Diretora da Fiesp critica fim da escala 6x1 e diz: “Aos sábados vamos ao salão de beleza”
Durante audiência no Senado, representante da entidade afirmou que a mudança para a jornada 5x2 pode afetar diversos setores e defendeu maior flexibilização das relações de trabalho

Foto: Letycia Bond/Agência Brasil
A diretora-executiva Jurídica da Federação das Indústrias do Estado de São Paulo (Fiesp), Luciana Nunes Freire, criticou, nesta quarta-feira (2), a proposta que prevê o fim da escala de trabalho 6x1 durante audiência pública realizada no Senado Federal.
Ao defender a manutenção do modelo atual e se posicionar contra a adoção da jornada 5x2, a representante da Fiesp afirmou que a mudança poderá impactar o funcionamento de diversos serviços considerados essenciais.

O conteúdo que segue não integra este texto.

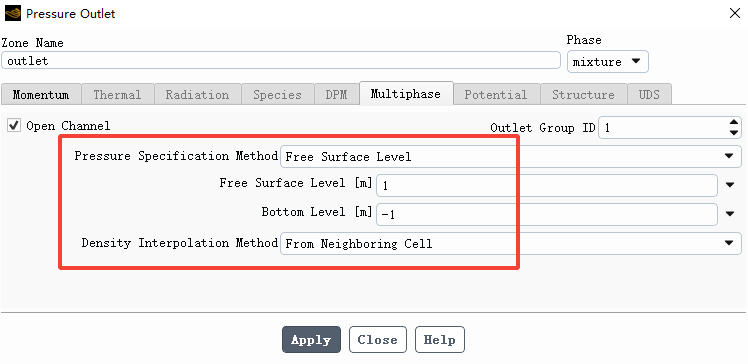The image size is (748, 364).
Task: Expand Pressure Specification Method dropdown
Action: (x=510, y=156)
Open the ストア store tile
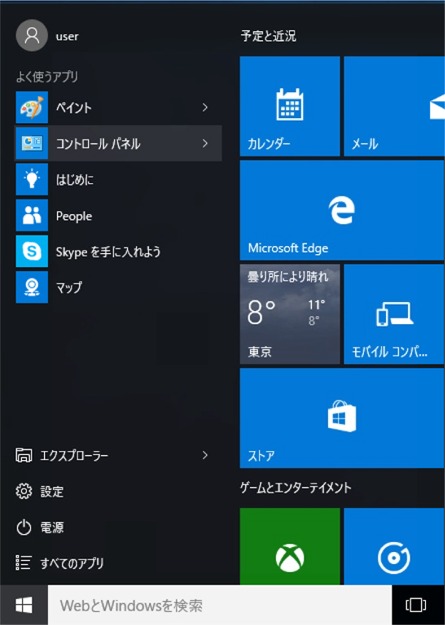 tap(342, 418)
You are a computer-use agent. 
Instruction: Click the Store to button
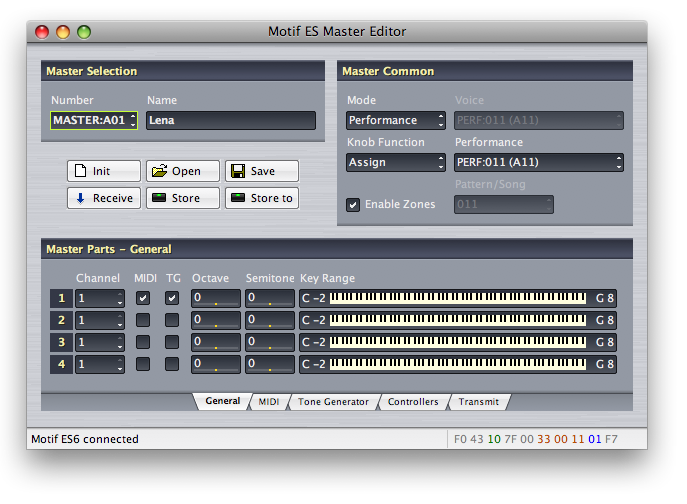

Durante o debate sobre a Proposta de Emenda à Constituição (PEC) que altera a jornada de trabalho, Luciana questionou como estabelecimentos como salões de beleza, supermercados e farmácias funcionariam aos fins de semana caso a nova regra seja aprovada.
A audiência reuniu representantes de diferentes setores para discutir os impactos econômicos e sociais da proposta.
A Fiesp defende uma alternativa em discussão no Senado que amplia a possibilidade de negociação direta entre empregado e empregador sobre a jornada de trabalho, permitindo maior flexibilização dos contratos e da carga horária, em vez da adoção obrigatória da escala 5x2.